**Work required:** Which lines have the string "This"? Copy all of them from the entries below.

**Records provided:**
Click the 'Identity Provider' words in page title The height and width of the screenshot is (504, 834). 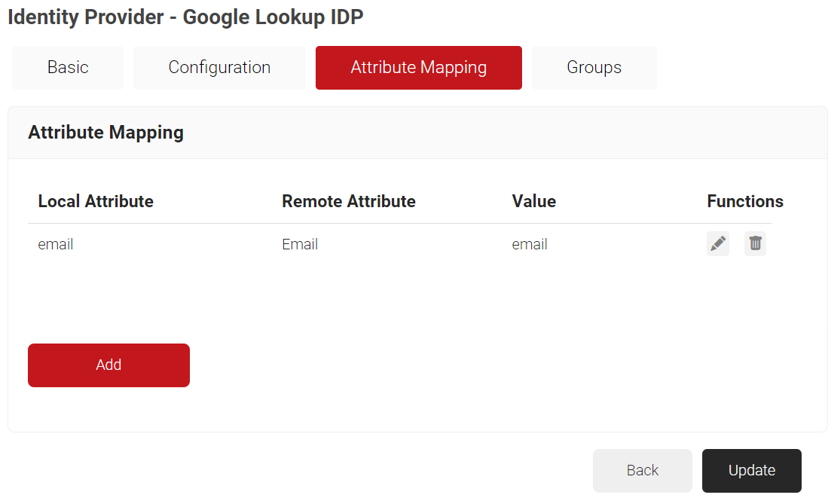click(85, 17)

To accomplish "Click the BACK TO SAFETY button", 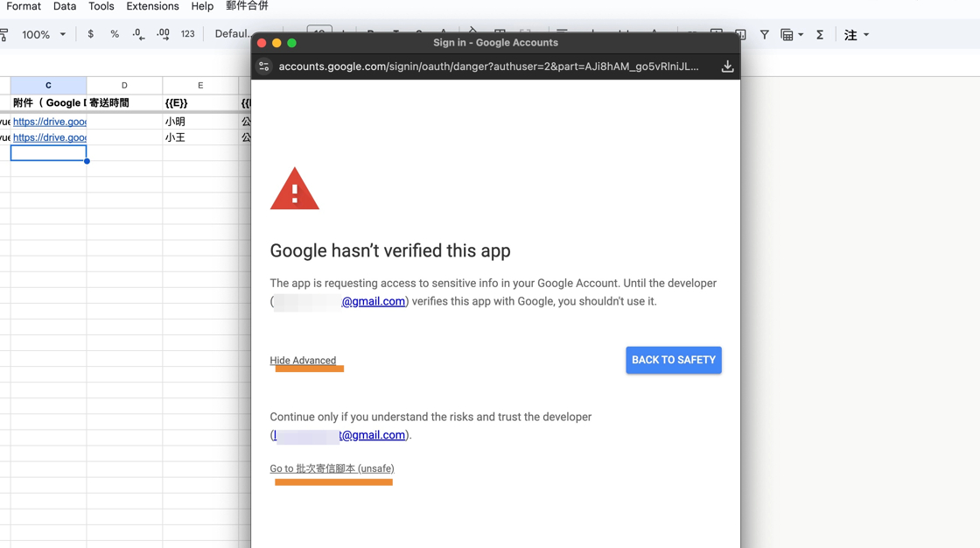I will click(673, 360).
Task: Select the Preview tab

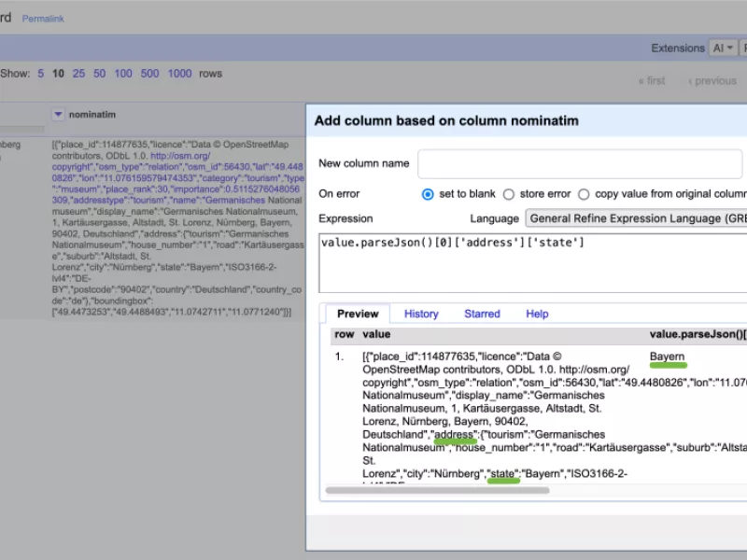Action: point(357,314)
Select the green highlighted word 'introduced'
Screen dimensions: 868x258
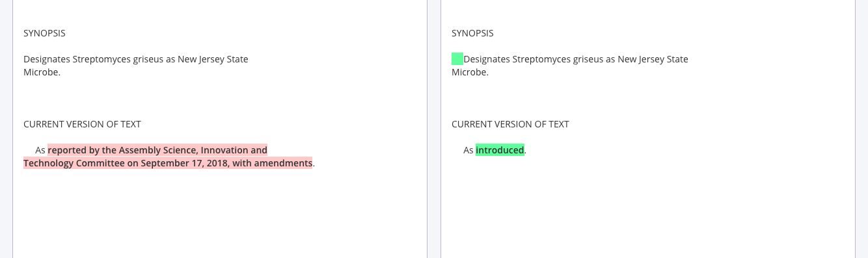point(500,150)

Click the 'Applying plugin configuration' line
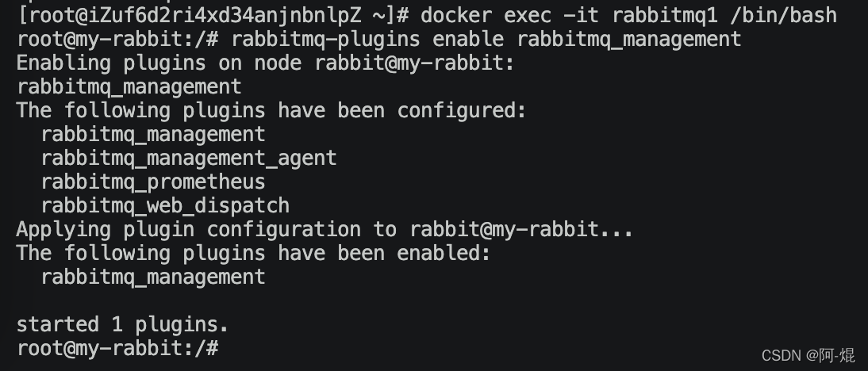[325, 229]
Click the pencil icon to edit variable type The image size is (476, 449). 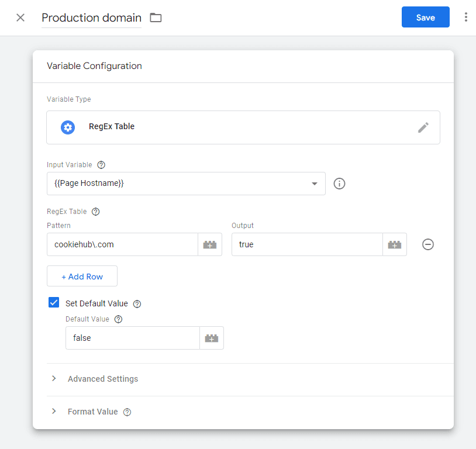point(423,127)
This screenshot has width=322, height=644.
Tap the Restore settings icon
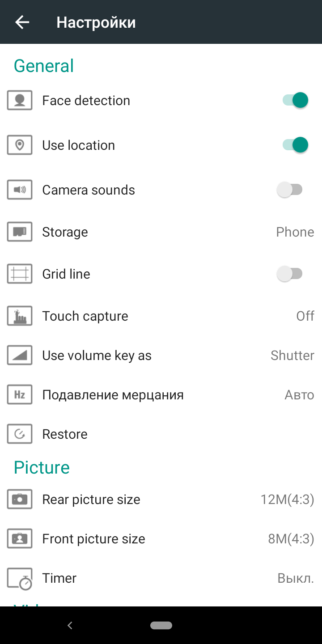pyautogui.click(x=20, y=434)
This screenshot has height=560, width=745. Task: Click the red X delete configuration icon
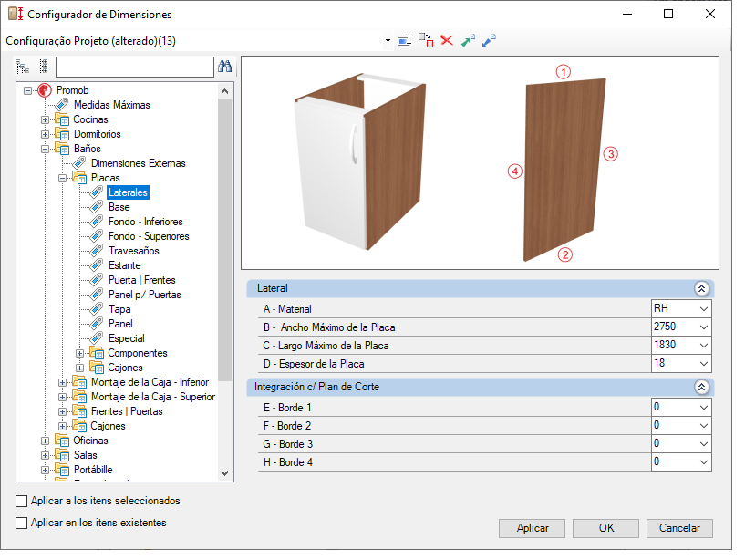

**Answer:**
This screenshot has width=322, height=644.
This screenshot has height=560, width=745. Task: Click the red X delete configuration icon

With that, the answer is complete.